### EXTRACTED DATA
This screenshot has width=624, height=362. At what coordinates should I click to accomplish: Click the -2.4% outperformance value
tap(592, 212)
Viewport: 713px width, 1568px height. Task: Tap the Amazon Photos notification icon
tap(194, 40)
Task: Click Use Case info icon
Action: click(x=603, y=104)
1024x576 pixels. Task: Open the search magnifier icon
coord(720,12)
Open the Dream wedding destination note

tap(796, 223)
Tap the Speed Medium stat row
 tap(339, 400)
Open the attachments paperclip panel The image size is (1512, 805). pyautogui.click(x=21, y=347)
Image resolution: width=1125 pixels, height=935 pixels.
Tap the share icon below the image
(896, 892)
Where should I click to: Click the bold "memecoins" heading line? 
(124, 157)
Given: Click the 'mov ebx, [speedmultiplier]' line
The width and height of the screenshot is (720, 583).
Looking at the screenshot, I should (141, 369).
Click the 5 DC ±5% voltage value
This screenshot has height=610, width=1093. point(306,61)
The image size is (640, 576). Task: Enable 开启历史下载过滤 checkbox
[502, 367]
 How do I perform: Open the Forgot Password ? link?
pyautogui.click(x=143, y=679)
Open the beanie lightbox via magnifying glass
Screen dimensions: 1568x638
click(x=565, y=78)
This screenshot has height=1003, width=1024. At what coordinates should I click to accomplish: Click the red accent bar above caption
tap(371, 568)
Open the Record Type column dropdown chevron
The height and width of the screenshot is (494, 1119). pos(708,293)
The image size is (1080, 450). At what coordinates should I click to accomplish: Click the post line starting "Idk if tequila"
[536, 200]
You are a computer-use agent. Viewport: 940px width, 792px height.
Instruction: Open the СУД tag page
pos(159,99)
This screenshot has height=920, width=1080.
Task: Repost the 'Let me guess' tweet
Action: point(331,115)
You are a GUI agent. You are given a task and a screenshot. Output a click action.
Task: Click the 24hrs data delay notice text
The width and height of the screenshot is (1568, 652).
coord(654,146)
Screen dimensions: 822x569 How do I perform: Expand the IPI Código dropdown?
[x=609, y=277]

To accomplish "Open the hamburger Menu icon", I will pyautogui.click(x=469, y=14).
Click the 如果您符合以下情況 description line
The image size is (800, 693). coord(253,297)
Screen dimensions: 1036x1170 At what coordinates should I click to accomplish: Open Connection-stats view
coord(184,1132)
######
INSTRUCTIONS FOR THE TASK |
Repeat only the lines from the one holding "Screen dimensions: 1036x1170" through the last line of the data.

REPLY TO THE TASK |
Screen dimensions: 1036x1170 At what coordinates should I click to accomplish: Open Connection-stats view
coord(184,1132)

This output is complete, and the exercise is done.